En février 76, l'ordre de diminuer les rations obligent les Chiricahuas de Taza à trouver d'autres moyens d'existence : des scissions interviennent ; une partie d’entre eux retournent dans les dragoon mountains, certains vont organiser des raids au Mexique ; Taza quant à lui retourne à l'agence avec la confiance d'une majorité des Chokonens.
Mais au premier avril, un employé véreux de la station de diligence vend du whisky à un groupe d'apache revenant d'un raid; les discussions semblent s'être rapidement détériorés et deux employés sont tués, des armes volées.
En mai, John Clum reçoit instructions pour se rendre à la réserve des Chiricahuas et suspendre Jeffords de son office.
En Juin, Skinya, l'un des apaches rebelles, tente de rameuter des partisans au rancheria de Taza, mais des heurts se produisent et sept des rebelles sont tués dont Skinya.
Entretemps, John Clum était arrivé à Sulphur Springs avec 56 membres de sa police apache. Les récents événements semblent déterminer Taza à la suivre à San Carlos. Seuls la moitié du nombre initial de Chiricahuas qui vivaient à l'agence le suivent.
Cependant, il est dit que Taza enverra sa femme et son enfant dans une cache dans la Sierra Madre où ils resteront jusqu'à la fin de la première guerre mondiale.
Taza meurt d'une pneumonie quelques mois plus tard, lors d'un voyage à Washington planifié par Clum. Des représentations théâtrales étaient organisées tout au long du parcours qui comptaient les indiens comme acteurs de je ne sais quelle pièce montée.

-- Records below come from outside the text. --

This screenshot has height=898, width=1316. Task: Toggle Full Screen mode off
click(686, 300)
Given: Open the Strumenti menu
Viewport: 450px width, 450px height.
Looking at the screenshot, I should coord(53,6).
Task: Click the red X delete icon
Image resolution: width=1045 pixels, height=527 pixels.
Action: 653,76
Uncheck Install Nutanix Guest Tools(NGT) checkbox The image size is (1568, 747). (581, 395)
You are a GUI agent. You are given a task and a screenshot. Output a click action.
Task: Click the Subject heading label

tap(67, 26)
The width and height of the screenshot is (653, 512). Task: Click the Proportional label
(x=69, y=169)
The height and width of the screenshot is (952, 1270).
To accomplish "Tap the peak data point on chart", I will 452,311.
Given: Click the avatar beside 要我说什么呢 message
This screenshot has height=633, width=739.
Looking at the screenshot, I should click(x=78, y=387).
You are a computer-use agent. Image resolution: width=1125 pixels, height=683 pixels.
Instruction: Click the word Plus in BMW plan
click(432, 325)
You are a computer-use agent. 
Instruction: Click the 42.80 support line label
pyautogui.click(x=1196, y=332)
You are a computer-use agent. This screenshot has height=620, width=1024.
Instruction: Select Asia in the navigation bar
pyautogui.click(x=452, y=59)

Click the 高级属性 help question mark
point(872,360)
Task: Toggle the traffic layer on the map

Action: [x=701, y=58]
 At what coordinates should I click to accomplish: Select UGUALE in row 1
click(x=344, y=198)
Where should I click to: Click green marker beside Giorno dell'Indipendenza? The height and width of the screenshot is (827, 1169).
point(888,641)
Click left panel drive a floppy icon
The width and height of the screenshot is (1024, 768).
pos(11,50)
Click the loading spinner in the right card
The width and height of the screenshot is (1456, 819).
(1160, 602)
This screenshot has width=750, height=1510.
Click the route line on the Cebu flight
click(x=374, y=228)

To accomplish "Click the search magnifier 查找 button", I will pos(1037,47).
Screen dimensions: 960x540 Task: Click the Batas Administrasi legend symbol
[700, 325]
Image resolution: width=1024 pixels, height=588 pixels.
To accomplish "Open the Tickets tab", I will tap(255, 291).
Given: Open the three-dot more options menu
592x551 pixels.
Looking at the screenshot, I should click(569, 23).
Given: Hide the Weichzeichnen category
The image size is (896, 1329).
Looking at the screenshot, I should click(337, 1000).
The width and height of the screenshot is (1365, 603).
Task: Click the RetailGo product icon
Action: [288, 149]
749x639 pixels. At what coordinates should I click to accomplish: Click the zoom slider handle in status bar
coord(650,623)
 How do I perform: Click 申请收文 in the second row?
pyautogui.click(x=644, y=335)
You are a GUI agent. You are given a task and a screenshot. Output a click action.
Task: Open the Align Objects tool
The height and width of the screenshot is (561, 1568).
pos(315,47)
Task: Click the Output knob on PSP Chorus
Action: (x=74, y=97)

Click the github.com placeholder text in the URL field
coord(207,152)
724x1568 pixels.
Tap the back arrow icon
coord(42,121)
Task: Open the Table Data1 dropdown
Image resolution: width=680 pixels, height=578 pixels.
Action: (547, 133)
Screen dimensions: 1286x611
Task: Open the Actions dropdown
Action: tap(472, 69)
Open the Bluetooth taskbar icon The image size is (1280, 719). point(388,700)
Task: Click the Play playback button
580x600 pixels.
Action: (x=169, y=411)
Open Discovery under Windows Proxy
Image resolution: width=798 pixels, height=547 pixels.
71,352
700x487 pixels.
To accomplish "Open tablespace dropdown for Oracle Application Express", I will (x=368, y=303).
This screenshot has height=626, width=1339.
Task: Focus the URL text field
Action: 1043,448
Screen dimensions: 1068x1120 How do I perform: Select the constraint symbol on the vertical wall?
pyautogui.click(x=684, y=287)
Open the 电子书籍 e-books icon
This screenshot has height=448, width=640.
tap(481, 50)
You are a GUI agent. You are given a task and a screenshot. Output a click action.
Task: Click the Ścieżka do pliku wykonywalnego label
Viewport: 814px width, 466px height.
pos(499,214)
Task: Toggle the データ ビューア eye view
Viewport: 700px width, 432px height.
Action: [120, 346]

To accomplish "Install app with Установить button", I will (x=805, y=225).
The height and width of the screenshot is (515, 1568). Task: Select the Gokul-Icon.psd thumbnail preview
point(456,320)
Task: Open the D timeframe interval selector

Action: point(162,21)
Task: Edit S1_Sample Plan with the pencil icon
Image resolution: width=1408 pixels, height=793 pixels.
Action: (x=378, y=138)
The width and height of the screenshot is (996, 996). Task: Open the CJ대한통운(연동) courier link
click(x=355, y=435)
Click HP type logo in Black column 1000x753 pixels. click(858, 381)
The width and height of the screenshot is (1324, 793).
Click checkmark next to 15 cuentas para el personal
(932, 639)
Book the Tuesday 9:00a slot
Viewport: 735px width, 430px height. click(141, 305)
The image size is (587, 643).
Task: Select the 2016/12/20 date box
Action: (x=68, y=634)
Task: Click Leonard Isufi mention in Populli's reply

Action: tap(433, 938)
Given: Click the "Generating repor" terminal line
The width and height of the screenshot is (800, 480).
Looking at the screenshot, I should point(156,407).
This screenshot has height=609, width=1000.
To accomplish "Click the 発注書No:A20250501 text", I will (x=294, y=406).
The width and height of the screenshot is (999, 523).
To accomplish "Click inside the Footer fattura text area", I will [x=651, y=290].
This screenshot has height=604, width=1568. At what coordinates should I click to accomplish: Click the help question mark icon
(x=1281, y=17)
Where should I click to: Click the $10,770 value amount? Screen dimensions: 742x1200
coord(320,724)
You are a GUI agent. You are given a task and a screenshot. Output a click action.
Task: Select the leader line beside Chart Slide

Alors peut être que Taza, qui était il réellement? est mort de la fiction à deux reprises.
La révolte portait le nom de Géronimo, celui qui ne renonça jamais à ses croyances, qui regretta , à la fin de sa vie, s'être rendu à l'invitation d'une paix humiliante, et qui est là comme ailleurs, rabaissé, le mauvais indien, le lâche, le fourbe, le comploteur, le sale, le puant.
Pour être tout à fait honnête, envers Sirk, il convient de feuilleter un livre de conversations traduit en français qui semble être un des rares ouvrages disponible sur ce cinéaste.
Mais bien peu de choses sur Taza :
Sirk avoue son intérêt pour le western et particulièrement les indiens : il raconte qu'il a « essayé de compiler autant de folklore que possible dans le film ».
Et en effet, il organise ses plans du village apache, « en profondeur », peut être tenter par l'expérimentation de la 3D (qui, dit il, lui opposa nombre de soucis techniques), posant au premier plan des objets ou des figures aux qualités symboliques et/ou dramatiques comme il le fera dans imitation of life ;
des symboles qui accompagnent le regard du spectateur, qui jouent le rôle de seuil de l'image devenue maison, lieu, espace bâti dans l'espace, clôt, propre à l'impureté de l'exercice de la vie_au double sens de l'expérience et du mouvement.
Taza à l'intérieur du bureau, en tenue militaire, tandis que l'indien rebelle au diktat de l'administration américaine est remisé à l'extérieur, hors de la communauté américaine
Dans le désordre de la représentation, les points d'ancrages que sont les acteurs agissent-ils de la même manière sur la curiosité du spectateur ?
Orientent-ils la pulsion scopique ? Regardent-ils la masse hétérogène des visages des indiens qui occupent là un lieu intermédiaire entre l'avant scène et le décor, un chœur sans parole, plantes anthropomorphes du désert dont le regard interdit brutalise la fiction devenue frêle et anxieuse.
Et que voient-ils ?
Sirk ajoute que « les indiens du film sont de vrais peau-rouges qui n'avaient pas encore été gâtés par John Ford ».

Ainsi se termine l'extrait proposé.